■ Requirement ■
Transcribe the lines of the records between the line containing "Open the 'online versie' link" and the line containing "[x=285, y=32]", inclusive. Omit the pictures from your transcription.
** Start Data in this exercise **
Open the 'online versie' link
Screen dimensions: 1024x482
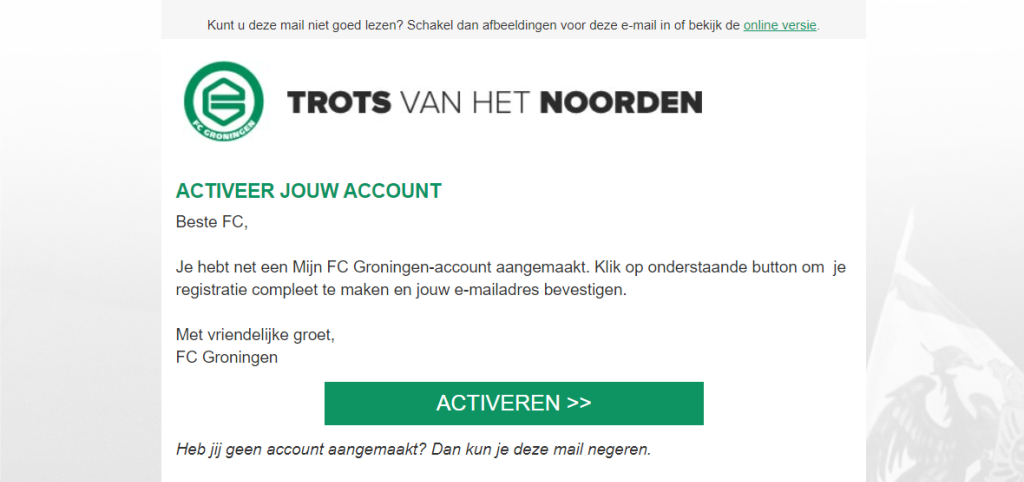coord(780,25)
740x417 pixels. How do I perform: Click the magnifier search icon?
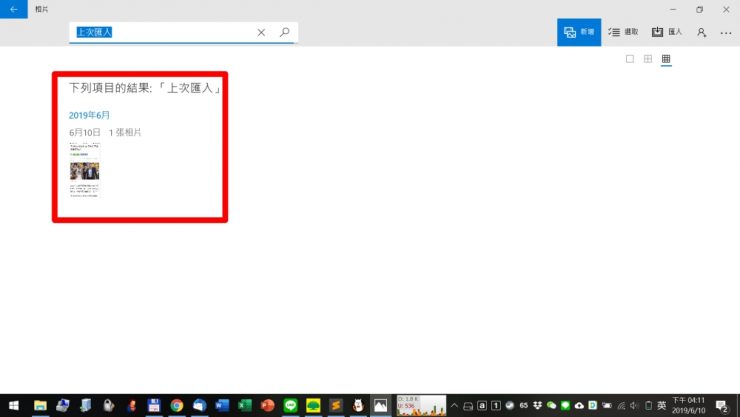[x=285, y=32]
** End Data in this exercise **
** Start Data in this exercise **
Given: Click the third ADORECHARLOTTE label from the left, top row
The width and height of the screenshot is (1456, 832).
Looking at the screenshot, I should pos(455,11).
** End Data in this exercise **
** Start Data in this exercise **
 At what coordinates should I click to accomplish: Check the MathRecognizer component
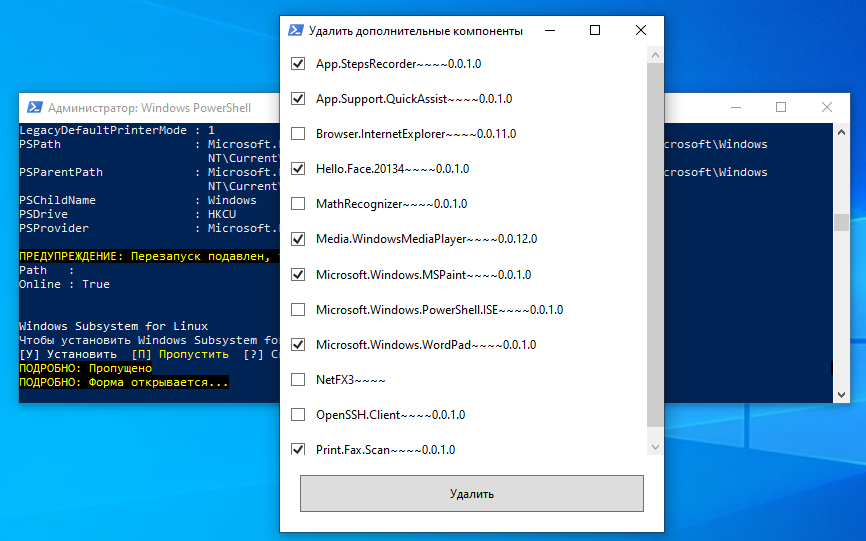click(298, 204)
** End Data in this exercise **
■ Exercise output ■
Open the 'online versie' link
Screen dimensions: 1024x482
coord(780,25)
740x417 pixels. How do I perform: Click the magnifier search icon?
[x=285, y=32]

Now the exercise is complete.